• Work to complete:
Could you copy each line of the listing below that has the word "legend"?

[Start of Attachment]

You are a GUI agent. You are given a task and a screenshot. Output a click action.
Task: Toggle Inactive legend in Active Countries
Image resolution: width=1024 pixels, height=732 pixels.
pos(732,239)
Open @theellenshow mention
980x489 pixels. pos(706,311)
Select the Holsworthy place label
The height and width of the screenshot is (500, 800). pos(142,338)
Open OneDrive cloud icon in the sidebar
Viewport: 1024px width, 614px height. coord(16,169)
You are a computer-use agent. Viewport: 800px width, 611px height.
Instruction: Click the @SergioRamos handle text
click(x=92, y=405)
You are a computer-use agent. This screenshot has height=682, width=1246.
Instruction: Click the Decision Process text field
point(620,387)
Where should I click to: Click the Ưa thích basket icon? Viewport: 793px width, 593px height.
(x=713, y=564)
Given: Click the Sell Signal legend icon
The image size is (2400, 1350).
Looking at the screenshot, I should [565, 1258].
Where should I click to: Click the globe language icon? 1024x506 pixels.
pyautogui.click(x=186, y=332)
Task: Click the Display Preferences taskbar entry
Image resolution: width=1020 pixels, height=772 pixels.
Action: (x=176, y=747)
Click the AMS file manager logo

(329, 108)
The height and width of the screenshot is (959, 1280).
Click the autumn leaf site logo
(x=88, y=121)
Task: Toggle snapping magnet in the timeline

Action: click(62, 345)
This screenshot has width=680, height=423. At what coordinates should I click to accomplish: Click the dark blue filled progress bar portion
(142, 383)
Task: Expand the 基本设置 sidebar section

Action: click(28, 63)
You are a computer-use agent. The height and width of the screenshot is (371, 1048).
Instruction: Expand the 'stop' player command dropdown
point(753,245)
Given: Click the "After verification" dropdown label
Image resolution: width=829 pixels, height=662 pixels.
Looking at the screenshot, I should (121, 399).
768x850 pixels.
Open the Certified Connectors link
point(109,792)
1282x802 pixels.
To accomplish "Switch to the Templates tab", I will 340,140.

[End of Attachment]

• Written answer:
Task: Toggle Inactive legend in Active Countries
Given: Click the Sell Signal legend icon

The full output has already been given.